Mas a identidade adotada, e as
memórias associadas, também podem evitar que você a confunda com seu idioma
nativo, construindo barreiras neurais entre as línguas. "Isso mostra que o
que conta não é só o tempo que você passa aprendendo ou usando os idiomas. A
qualidade desse tempo é fundamental", explica Keeley.
De todos os poliglotas, o ator
americano Michael Levi Harris é quem pode melhor demonstrar esses princípios.
Ele fala fluentemente dez idiomas e um conhecimento intermediário de outros 12.
Para Harris, qualquer pessoa pode
aprender a adotar uma nova "máscara" cultural, e tentar imitar o som
de outras línguas é um primeiro passo. A segunda etapa é não ter vergonha de
produzir alguns ruídos "estranhos" que alguns idiomas têm, como os
sons guturais do árabe, por exemplo.
"É uma maneira de se apoderar da
língua, que é o que nós atores fazemos para convencermos a plateia de que
aqueles diálogos são naturais", explica. "Quando você se apodera do
idioma, fala com mais confiança e estabelece uma relação com as outras
pessoas".
Os linguistas também acreditam que
praticar um pouco e com frequência ajuda muito no aprendizado – nem que seja
por 15 minutos, quatro vezes por dia. "A analogia com o exercício físico
funciona muito bem", diz Alex Rawlings, que criou uma série de oficinas
poliglotas para ensinar suas técnicas. E não é preciso ir muito fundo: ouvir
uma música ou praticar um diálogo naquela língua já ajuda.

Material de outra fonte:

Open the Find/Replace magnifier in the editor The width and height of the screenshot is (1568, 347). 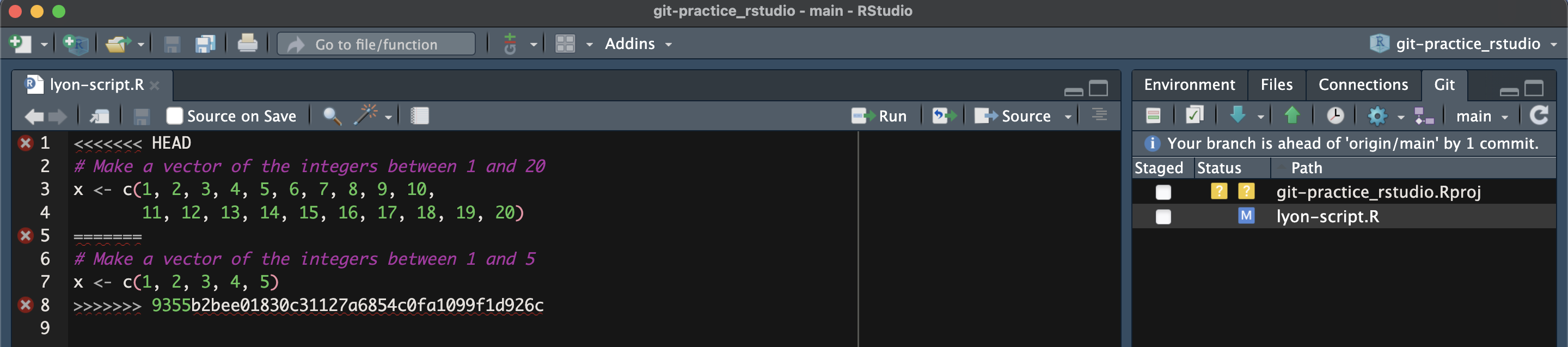(x=330, y=115)
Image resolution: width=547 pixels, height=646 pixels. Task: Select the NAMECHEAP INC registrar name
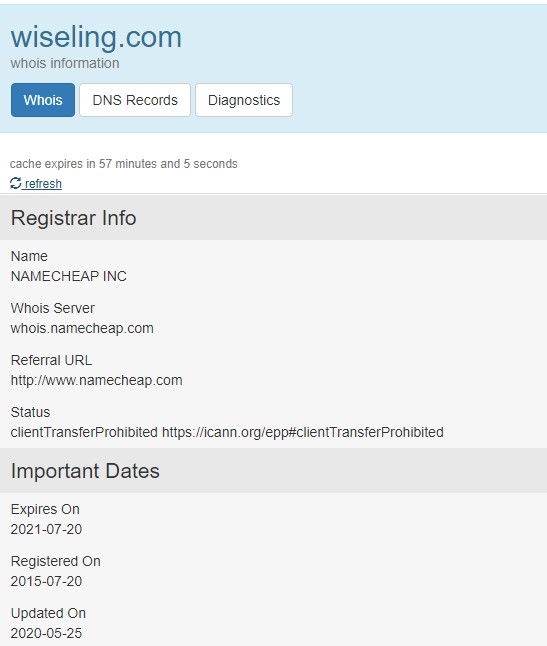click(x=69, y=276)
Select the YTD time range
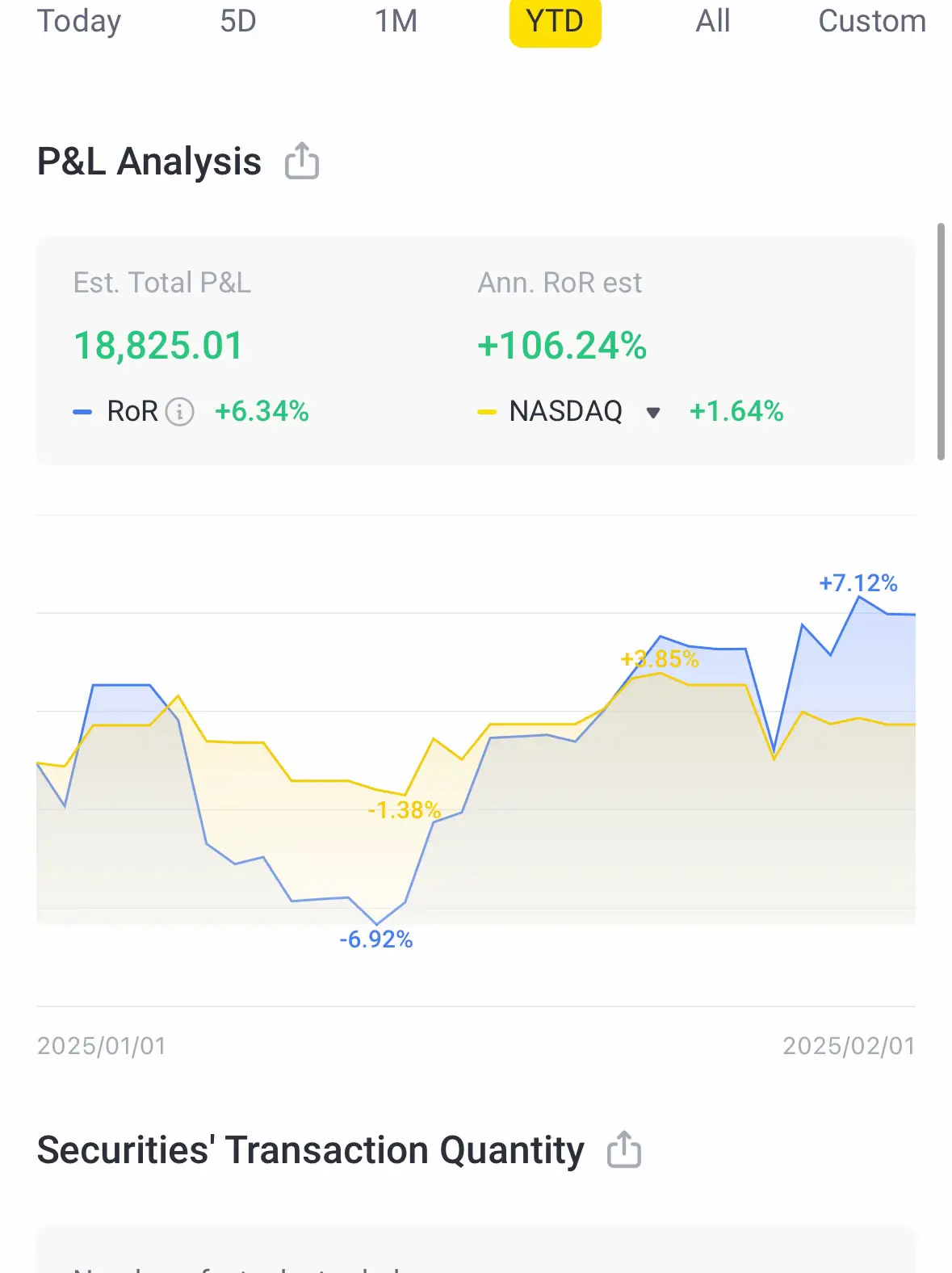952x1273 pixels. [555, 22]
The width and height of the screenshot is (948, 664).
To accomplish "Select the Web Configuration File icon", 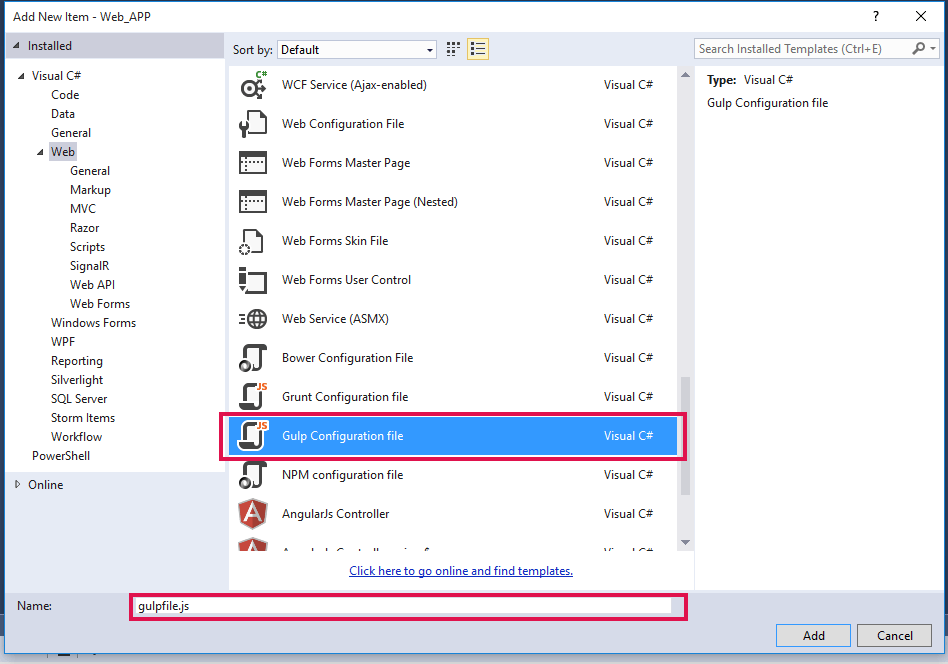I will coord(253,124).
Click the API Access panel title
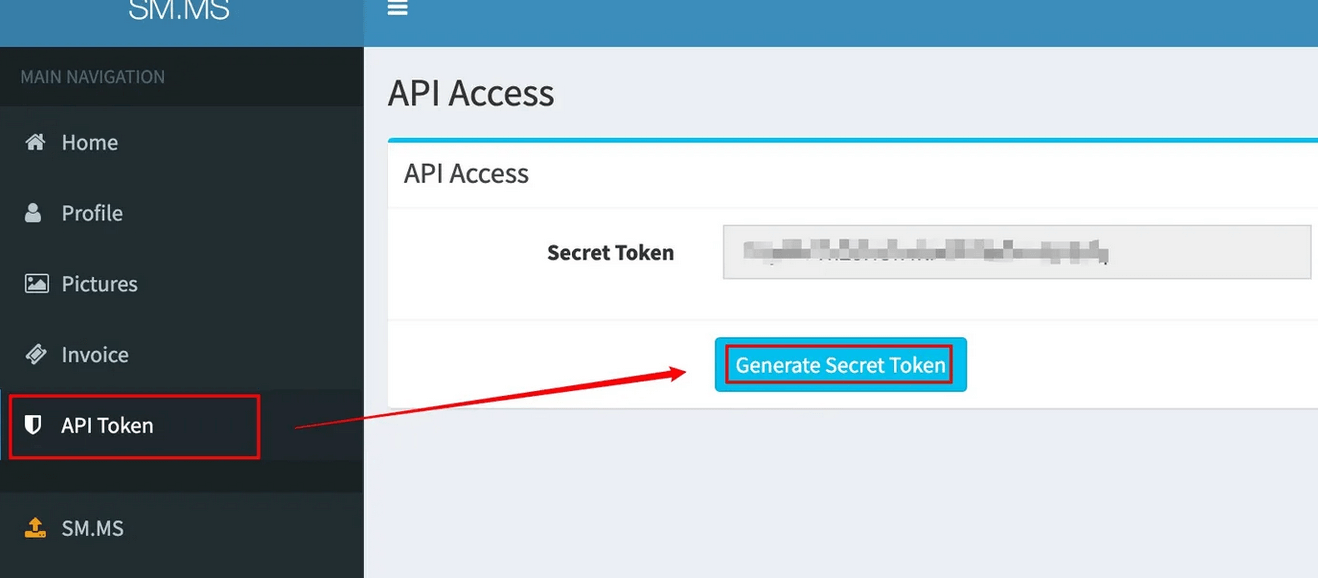This screenshot has width=1318, height=578. (x=466, y=174)
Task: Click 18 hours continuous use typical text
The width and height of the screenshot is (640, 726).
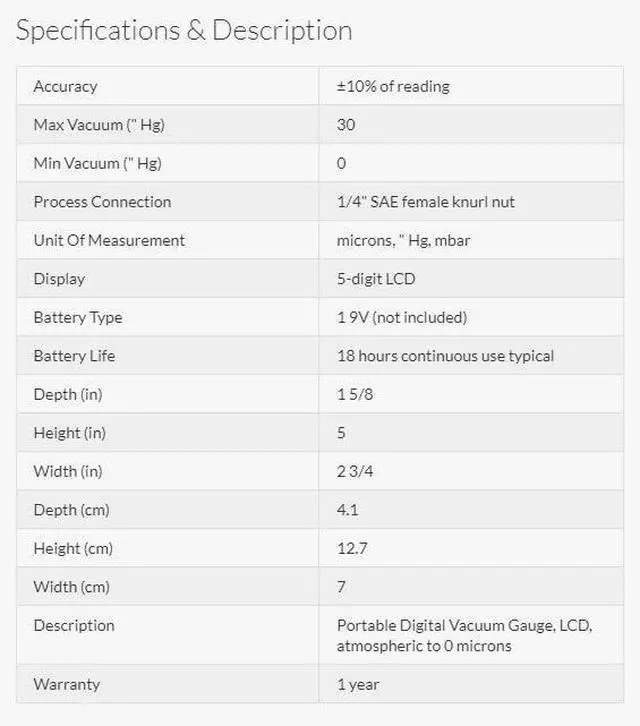Action: point(445,356)
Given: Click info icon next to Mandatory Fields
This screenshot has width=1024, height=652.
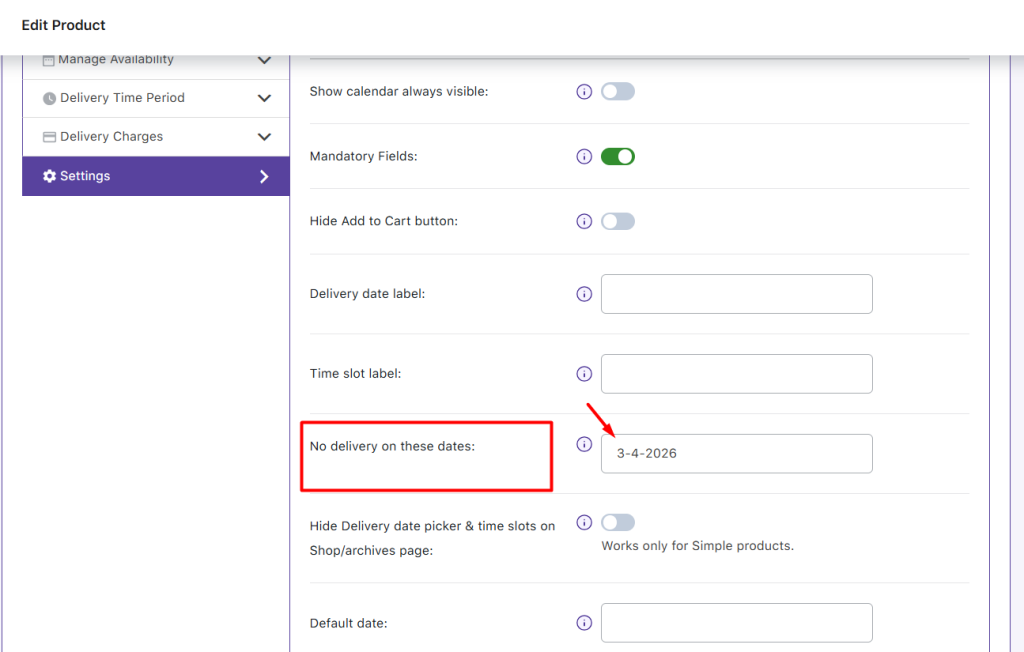Looking at the screenshot, I should point(584,157).
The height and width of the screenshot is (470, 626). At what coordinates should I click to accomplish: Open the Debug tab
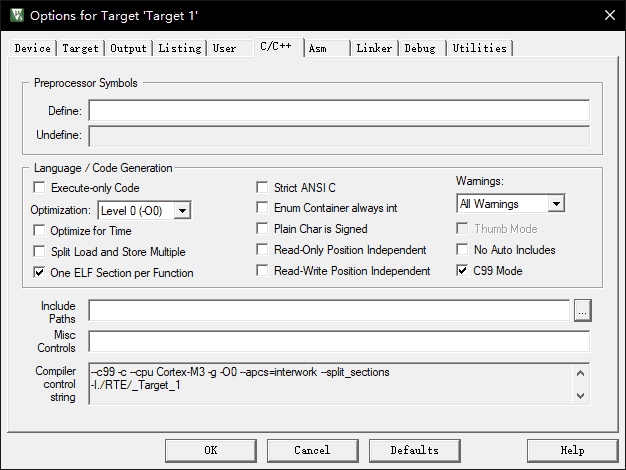[420, 48]

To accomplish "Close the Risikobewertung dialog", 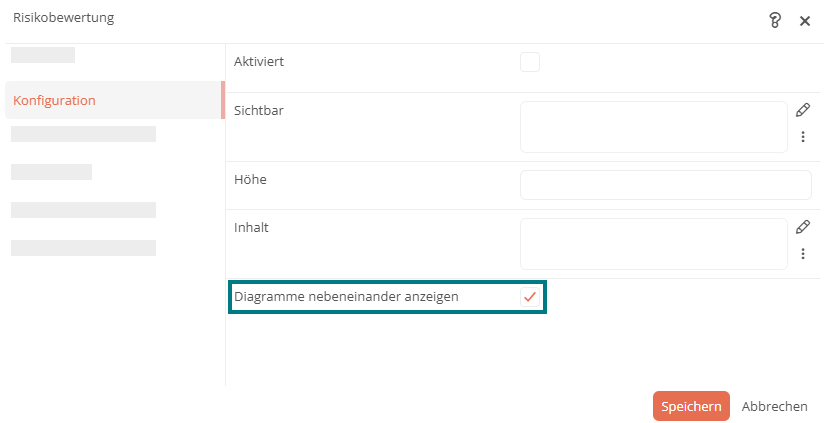I will pyautogui.click(x=805, y=21).
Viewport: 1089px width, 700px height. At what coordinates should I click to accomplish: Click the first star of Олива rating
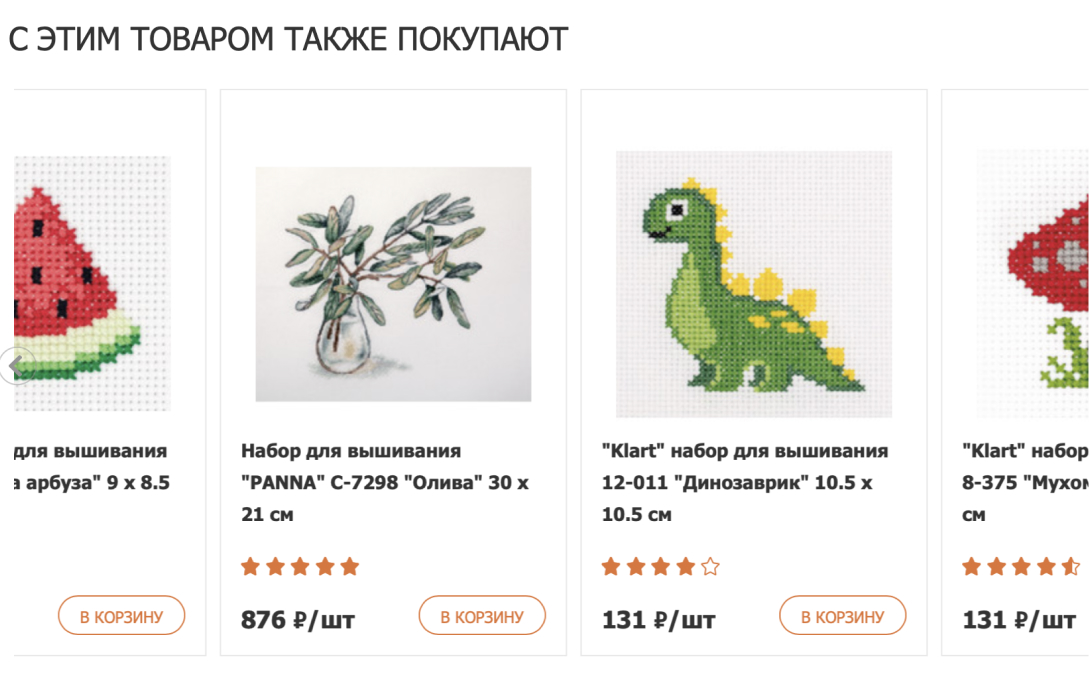click(x=251, y=567)
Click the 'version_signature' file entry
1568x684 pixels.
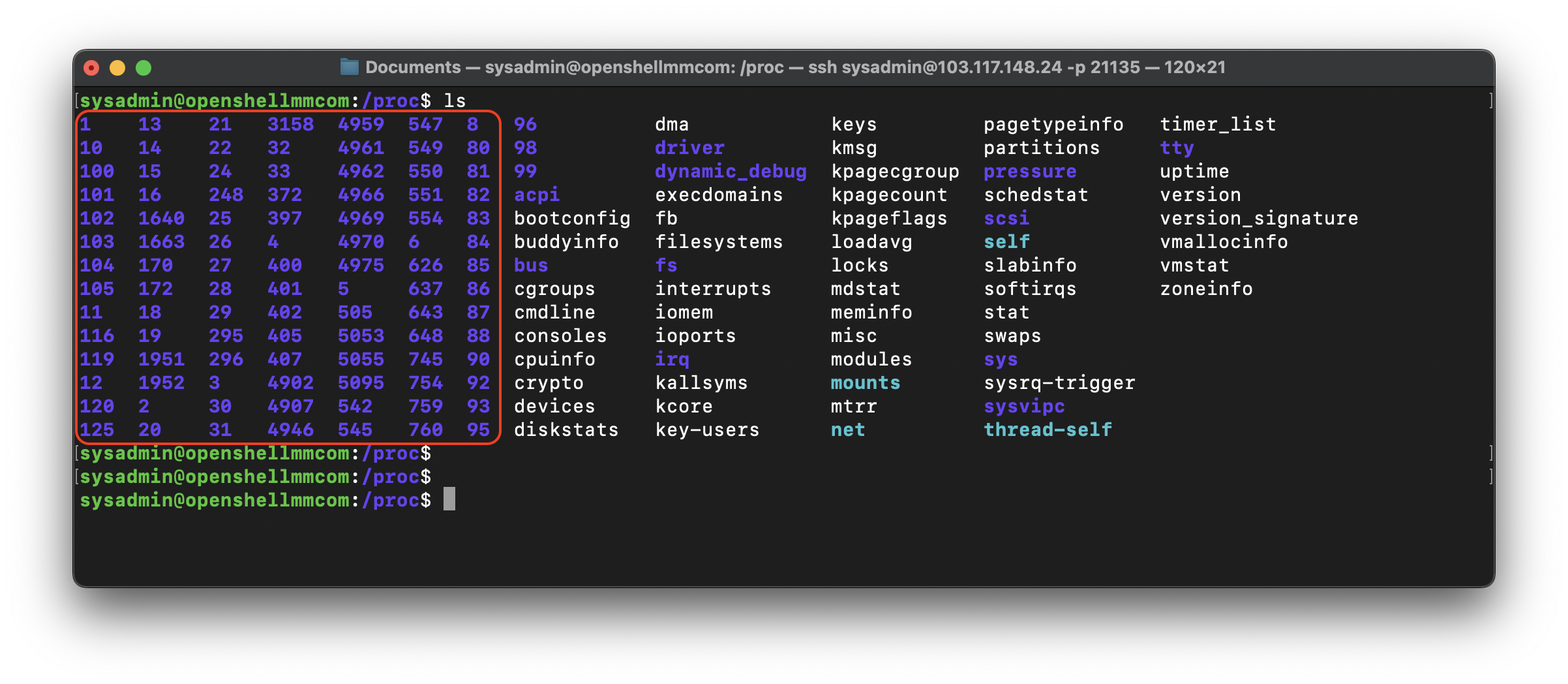[1259, 218]
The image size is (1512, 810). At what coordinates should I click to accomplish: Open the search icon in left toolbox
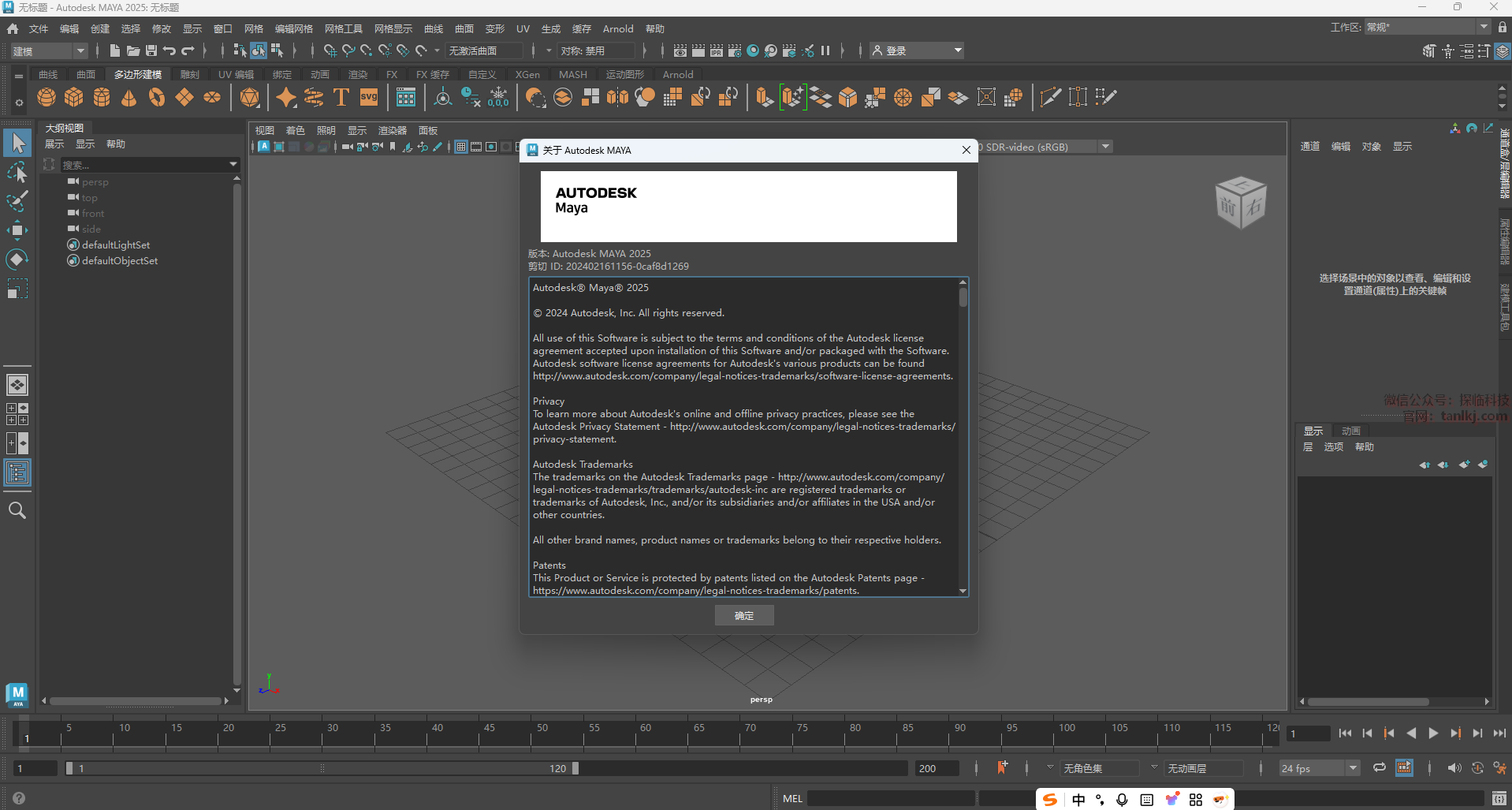(x=17, y=510)
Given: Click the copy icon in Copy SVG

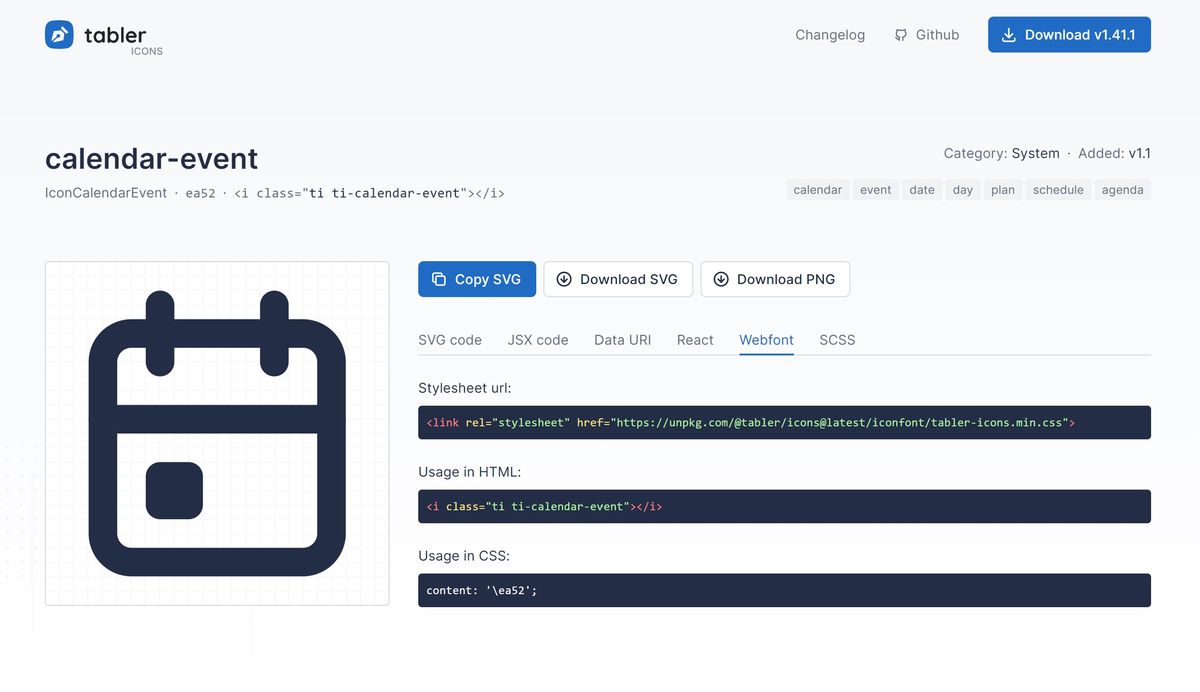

Todos os hiperglotas que conheci são
genuinamente entusiasmados com os benefícios que esse talento trouxe a eles –
inclusive a chance de fazer amigos e conexões e até transpor barreiras
culturais.
Como disse a organizadora do encontro
em Berlim, Judith Meyer, ela viu russos conversando com ucranianos e palestinos
trocando ideias com israelenses. "Aprender uma nova língua realmente abre
a porta para um novo mundo", define.